Every line in the records below that holds "header" must be identified and copied.

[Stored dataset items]
◆ ◆ ◆ ◆ ◆

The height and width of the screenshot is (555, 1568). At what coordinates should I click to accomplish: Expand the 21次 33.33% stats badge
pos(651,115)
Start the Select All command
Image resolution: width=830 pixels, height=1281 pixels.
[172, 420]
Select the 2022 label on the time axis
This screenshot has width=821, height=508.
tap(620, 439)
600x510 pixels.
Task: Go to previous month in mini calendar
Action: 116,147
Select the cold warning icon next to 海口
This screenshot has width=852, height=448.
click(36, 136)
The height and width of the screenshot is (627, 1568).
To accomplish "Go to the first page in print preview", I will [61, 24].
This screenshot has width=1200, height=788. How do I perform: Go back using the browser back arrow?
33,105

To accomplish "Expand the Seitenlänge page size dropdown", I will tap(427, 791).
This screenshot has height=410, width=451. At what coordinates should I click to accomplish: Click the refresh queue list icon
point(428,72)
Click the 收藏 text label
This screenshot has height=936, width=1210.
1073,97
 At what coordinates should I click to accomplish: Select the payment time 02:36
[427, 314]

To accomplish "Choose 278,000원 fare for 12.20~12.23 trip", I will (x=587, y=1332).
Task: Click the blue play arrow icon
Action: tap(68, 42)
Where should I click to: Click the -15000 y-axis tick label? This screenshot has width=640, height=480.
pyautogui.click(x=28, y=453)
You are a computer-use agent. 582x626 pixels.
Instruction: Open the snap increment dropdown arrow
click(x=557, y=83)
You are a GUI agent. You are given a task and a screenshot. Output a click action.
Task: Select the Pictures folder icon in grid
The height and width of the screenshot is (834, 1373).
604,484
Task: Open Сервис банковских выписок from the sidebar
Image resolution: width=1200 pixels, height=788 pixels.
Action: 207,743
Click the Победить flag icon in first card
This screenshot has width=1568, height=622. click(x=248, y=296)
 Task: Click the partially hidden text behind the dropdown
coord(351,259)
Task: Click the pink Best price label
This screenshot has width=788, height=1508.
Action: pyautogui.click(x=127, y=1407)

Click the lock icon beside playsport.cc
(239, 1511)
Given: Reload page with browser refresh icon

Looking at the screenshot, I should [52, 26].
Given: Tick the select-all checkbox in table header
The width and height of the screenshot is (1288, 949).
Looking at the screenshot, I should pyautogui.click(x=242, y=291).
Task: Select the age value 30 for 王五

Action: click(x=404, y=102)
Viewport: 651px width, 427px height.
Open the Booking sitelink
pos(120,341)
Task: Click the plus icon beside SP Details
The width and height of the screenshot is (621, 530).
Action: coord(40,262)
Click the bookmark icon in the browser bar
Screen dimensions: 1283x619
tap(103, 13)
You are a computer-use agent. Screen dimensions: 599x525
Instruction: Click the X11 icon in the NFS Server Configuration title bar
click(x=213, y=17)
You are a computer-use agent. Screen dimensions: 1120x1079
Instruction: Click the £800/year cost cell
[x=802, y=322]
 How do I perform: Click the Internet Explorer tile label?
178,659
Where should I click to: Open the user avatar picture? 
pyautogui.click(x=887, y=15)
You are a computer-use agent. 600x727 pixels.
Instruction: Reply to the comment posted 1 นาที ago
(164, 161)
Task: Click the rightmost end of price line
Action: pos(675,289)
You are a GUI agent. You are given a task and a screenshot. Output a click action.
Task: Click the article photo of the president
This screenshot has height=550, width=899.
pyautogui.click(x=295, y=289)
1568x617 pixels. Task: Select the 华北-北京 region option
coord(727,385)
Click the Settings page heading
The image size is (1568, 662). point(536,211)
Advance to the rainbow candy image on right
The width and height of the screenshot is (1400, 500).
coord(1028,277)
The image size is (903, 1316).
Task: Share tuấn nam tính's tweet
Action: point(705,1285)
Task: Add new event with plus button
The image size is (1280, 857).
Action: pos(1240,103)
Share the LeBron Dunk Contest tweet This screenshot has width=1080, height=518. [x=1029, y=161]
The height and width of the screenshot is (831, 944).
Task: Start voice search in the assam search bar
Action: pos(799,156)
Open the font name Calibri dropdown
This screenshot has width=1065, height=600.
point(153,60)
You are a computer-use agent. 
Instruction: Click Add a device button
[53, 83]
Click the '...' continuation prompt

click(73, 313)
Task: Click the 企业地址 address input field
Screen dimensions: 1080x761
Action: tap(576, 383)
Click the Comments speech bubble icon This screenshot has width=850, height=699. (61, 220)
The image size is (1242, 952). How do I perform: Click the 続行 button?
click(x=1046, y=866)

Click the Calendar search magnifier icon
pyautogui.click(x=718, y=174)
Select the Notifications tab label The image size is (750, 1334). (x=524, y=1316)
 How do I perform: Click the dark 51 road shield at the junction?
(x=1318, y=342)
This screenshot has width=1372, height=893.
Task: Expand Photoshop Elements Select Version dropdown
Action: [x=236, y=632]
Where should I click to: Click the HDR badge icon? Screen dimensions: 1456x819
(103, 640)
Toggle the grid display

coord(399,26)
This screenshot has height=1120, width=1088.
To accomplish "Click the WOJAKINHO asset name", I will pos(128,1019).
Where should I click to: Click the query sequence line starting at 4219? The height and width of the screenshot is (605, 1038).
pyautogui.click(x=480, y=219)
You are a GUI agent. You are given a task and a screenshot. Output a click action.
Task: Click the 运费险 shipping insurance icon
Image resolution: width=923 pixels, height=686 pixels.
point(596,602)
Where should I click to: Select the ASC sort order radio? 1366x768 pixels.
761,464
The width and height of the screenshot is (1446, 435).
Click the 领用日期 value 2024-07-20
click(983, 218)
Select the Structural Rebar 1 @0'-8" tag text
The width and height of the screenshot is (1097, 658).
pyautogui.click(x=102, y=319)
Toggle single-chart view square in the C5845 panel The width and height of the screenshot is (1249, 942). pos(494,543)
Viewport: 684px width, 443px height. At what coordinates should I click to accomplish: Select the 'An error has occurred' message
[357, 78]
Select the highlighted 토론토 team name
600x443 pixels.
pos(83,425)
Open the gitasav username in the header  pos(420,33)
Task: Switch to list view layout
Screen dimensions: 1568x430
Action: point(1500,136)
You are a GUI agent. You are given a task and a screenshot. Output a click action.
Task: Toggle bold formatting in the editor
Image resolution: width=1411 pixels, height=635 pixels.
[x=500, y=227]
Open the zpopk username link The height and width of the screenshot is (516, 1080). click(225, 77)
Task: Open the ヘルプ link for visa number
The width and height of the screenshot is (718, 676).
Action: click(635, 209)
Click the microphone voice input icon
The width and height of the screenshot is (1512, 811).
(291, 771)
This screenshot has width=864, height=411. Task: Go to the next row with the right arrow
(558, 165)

◆ ◆ ◆ ◆ ◆

Answer for this exercise:
Given: Tick the select-all checkbox in table header
Open the gitasav username in the header  pos(420,33)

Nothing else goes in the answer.